The Fukushima disaster ​saw public opinion swing dramatically against nuclear, and all reactors were ordered to be shut down for safety inspections and upgrades. In 2012, the government even decided to phase out nuclear energy. That decision was reversed two years later, but ​reactor restarts have been slow and many have been shut permanently.

A PRO-NUCLEAR PM AND GROWING PUBLIC SUPPORT

Now Tokyo’s staunchly pro-nuclear leader Sanae Takaichi, buoyed by a thumping election win, is pushing to accelerate ⁠restarts and advance new nuclear technologies to wean the country off costly imported fossil fuels.

The restart of one of the seven reactors at the world’s biggest nuclear plant, Kashiwazaki-Kariwa, in January was a milestone. That said, only 15 of 33 reactors in Japan that ​remain operable are back online.

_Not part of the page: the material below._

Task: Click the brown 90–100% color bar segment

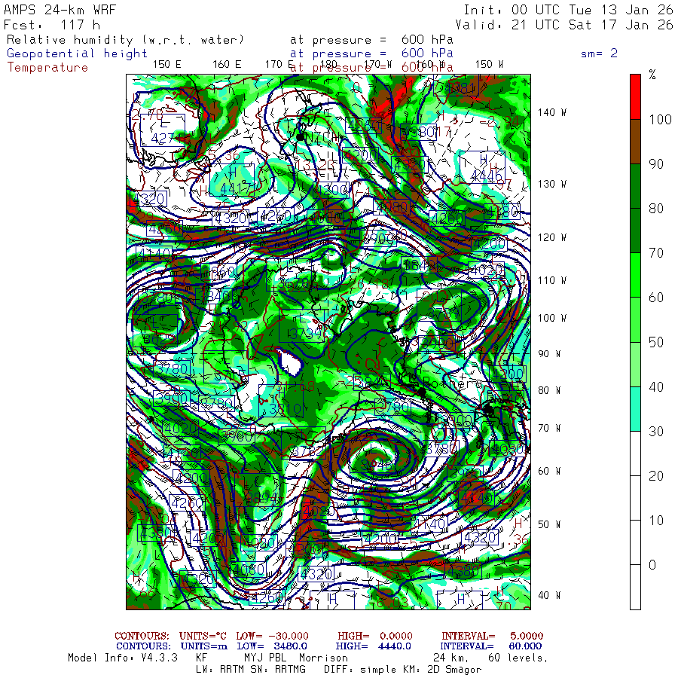Action: pos(636,141)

Middle East chaos unleashed by U.S. President Donald Trump’s attack on Iran – a region that accounts for 95% of Japan’s oil supplies – and an anticipated surge in energy needs of power-hungry AI data centres promise to bolster a shift in public opinion.

A ​slim majority of people – 51% – are now in favour of the restarts, an Asahi newspaper survey last month found. That’s up from 28% when it began polling on the issue in 2013. The most supportive are young people aged 18 to 29 – at 66%…”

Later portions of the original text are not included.